### TEXTO
***
Publicado originalmente no Facebook/Petrônio Gomes, em
28/10/2014.
Lembranças.
Por Petrônio Gomes.
Não foi apenas uma vez que interrompi minha caminhada
matinal para assistir ao ritual de "Zé Peixe", o seu “bom-dia”
solitário à cidade.
São cinco horas da manhã, hora em que o rio mais parece um
espelho, refletindo os primeiros raios do sol. "Zé Peixe" atravessa a
rua em demanda do ancoradouro da Capitania dos Portos, vestindo um calção que
andava em plena moda, lá pelos anos quarenta.
Sua pele, bastante curtida pelo sol, é uma prova viva de que
toda a sua vida teve o rio por cenário, fato que já foi divulgado em livro,
embora as façanhas de José Martins Ribeiro Nunes já sejam por demais conhecidas
pelos sergipanos.
Chegando à plataforma da Capitania, Zé Peixe inclina o corpo
e salta. Nunca vi tanta naturalidade, tanta familiaridade com este rio que
banha a nossa cidade. Poucos segundos depois, sua cabeça emerge à superfície e
ele começa a nadar em direção do ponto onde me encontro. Zé Peixe nada como
nenhum professor de natação ensina aos seus alunos, isto é, de modo
inteiramente contrário às regras, levantando a cabeça para ambos os lados e sem
bater os pés! Em suma, qualquer aluno de natação, tendo por instrutor um
diplomado que ensina nos grandes clubes, será reprovado sumariamente, se nadar
do modo como José Martins Ribeiro Nunes costuma nadar, aliás, do único modo
como "Zé Peixe" sabe nadar.
- Tudo bem, Zé? - perguntei-lhe, certa vez, enquanto ele
subia as escadas.
- Tudo certo - respondeu ele, com o mesmo ar simplório de
sempre.
- Zé, quantos metros de profundidade existem na cabeceira da
ponte?
***
### DADOS ARMAZENADOS
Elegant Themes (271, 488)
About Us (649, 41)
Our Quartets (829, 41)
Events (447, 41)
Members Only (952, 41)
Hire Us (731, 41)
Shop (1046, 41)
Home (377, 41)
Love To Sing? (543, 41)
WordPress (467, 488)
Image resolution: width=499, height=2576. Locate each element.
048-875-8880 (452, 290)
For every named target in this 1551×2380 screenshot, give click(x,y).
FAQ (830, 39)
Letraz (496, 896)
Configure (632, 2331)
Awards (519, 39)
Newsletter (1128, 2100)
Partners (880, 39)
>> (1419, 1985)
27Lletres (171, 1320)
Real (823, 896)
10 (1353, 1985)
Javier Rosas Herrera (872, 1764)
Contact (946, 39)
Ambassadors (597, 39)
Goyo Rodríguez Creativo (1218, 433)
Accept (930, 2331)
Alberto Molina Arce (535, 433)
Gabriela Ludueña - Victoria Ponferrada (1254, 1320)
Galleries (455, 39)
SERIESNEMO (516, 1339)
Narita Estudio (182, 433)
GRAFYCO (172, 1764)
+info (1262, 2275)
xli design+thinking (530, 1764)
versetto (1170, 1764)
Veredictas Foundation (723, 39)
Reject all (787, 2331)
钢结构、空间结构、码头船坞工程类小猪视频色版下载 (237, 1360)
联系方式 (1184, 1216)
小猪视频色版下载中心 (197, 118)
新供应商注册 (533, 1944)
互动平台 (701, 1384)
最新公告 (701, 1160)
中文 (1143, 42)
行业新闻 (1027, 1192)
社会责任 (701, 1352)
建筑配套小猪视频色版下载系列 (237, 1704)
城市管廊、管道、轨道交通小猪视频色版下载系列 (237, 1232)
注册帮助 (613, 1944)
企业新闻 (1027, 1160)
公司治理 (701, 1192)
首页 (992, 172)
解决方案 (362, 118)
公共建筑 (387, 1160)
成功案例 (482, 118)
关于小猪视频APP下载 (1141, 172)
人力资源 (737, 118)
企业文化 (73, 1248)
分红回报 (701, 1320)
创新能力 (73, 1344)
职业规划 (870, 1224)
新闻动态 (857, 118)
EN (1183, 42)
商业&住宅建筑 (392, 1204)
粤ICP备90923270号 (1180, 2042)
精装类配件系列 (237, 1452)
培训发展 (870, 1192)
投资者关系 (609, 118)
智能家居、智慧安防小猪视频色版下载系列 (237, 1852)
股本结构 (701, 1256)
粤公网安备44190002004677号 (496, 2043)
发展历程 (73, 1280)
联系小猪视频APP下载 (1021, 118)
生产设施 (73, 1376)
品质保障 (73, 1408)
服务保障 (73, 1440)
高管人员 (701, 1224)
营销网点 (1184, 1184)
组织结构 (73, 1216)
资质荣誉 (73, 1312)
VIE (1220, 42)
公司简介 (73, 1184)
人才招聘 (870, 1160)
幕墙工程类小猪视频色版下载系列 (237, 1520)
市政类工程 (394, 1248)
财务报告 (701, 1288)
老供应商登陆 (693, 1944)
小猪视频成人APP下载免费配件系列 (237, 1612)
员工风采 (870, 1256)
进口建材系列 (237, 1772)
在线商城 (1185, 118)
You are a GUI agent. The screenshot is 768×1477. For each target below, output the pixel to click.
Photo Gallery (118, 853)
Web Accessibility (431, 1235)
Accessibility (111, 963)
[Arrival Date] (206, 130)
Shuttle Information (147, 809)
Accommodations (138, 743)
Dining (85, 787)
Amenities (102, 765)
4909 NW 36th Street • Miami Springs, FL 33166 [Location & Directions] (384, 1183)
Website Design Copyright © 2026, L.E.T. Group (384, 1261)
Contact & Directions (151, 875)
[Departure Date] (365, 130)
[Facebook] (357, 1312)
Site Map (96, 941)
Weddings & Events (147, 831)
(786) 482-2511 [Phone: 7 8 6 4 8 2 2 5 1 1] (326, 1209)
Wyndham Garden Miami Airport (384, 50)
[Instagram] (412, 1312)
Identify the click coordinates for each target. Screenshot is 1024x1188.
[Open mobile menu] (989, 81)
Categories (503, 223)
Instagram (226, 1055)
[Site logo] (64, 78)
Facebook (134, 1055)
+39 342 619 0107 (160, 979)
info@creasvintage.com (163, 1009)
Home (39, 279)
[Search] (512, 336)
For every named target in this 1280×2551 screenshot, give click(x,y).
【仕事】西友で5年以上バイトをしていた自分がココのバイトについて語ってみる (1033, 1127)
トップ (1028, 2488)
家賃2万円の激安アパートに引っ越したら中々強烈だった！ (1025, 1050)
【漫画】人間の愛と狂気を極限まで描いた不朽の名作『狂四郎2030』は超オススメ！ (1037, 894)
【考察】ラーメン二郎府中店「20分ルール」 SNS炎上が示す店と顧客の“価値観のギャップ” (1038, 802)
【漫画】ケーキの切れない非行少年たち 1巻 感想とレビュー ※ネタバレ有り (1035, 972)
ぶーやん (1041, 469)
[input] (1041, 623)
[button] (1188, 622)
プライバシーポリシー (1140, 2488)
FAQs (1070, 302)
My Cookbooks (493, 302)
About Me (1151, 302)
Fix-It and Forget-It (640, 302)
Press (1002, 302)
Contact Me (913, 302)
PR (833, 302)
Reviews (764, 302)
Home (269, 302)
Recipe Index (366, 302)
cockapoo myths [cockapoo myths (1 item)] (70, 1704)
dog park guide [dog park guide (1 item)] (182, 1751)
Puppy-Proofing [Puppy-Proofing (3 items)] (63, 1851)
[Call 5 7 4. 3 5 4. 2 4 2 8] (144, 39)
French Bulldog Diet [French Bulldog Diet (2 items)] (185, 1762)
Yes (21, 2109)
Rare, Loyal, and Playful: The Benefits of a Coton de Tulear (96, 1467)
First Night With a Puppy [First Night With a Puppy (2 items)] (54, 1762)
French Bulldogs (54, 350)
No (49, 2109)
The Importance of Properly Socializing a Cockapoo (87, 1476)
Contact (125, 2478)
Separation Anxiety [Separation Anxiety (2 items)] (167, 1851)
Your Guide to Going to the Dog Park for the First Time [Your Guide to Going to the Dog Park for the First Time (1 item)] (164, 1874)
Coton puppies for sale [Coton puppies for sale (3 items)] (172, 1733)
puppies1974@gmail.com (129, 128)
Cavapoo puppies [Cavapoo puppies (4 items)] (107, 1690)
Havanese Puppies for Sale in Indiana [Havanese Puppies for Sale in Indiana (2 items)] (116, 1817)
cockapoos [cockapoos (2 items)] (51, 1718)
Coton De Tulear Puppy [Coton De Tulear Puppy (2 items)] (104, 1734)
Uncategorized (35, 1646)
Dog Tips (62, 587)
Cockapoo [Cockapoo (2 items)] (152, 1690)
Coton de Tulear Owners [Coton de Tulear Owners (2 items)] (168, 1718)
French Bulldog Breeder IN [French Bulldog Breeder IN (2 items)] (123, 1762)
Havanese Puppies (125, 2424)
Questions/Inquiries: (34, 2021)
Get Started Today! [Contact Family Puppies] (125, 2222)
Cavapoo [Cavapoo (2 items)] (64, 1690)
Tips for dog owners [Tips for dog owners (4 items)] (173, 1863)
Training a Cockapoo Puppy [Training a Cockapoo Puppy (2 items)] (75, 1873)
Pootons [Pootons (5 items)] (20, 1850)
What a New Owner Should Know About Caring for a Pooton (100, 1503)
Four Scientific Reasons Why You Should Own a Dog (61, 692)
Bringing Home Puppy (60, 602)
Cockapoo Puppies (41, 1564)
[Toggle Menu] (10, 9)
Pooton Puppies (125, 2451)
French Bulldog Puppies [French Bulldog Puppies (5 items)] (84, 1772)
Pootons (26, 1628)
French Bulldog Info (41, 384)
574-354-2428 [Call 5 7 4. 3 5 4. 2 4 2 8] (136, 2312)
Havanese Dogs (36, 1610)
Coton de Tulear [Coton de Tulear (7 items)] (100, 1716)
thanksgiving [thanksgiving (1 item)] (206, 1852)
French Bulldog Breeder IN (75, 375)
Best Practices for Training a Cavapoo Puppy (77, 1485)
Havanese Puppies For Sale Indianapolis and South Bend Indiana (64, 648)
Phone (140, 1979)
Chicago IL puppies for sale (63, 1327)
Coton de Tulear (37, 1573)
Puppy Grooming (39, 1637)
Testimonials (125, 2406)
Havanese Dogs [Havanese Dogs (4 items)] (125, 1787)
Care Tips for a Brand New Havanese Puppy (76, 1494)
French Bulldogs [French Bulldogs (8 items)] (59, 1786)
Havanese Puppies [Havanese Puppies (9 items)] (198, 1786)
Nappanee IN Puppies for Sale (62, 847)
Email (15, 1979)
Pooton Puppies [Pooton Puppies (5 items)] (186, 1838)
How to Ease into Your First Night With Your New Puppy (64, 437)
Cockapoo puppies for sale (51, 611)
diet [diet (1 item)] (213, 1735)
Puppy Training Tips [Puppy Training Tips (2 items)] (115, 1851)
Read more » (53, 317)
***
### TAREFA 1
Segundo o texto sobre Zé Peixe, a que horas da manhã acontece a cena narrada?
### TAREFA 2
Diga se cada afirmação concorda com o texto sobre Zé Peixe, respondendo sim ou não e citando as palavras do texto que decidem: (a) Zé Peixe salta no rio a partir da plataforma da Capitania; (b) Zé Peixe nada batendo os pés; (c) o calção de Zé Peixe andava na moda pelos anos quarenta.
Os registros são um material à parte, sem relação com o texto.

### RESPOSTA ESCRITA 1
Às cinco horas da manhã.

### RESPOSTA ESCRITA 2
(a) Sim: "Chegando à plataforma da Capitania, Zé Peixe inclina o corpo e salta."
(b) Não: "levantando a cabeça para ambos os lados e sem bater os pés!"
(c) Sim: "vestindo um calção que andava em plena moda, lá pelos anos quarenta."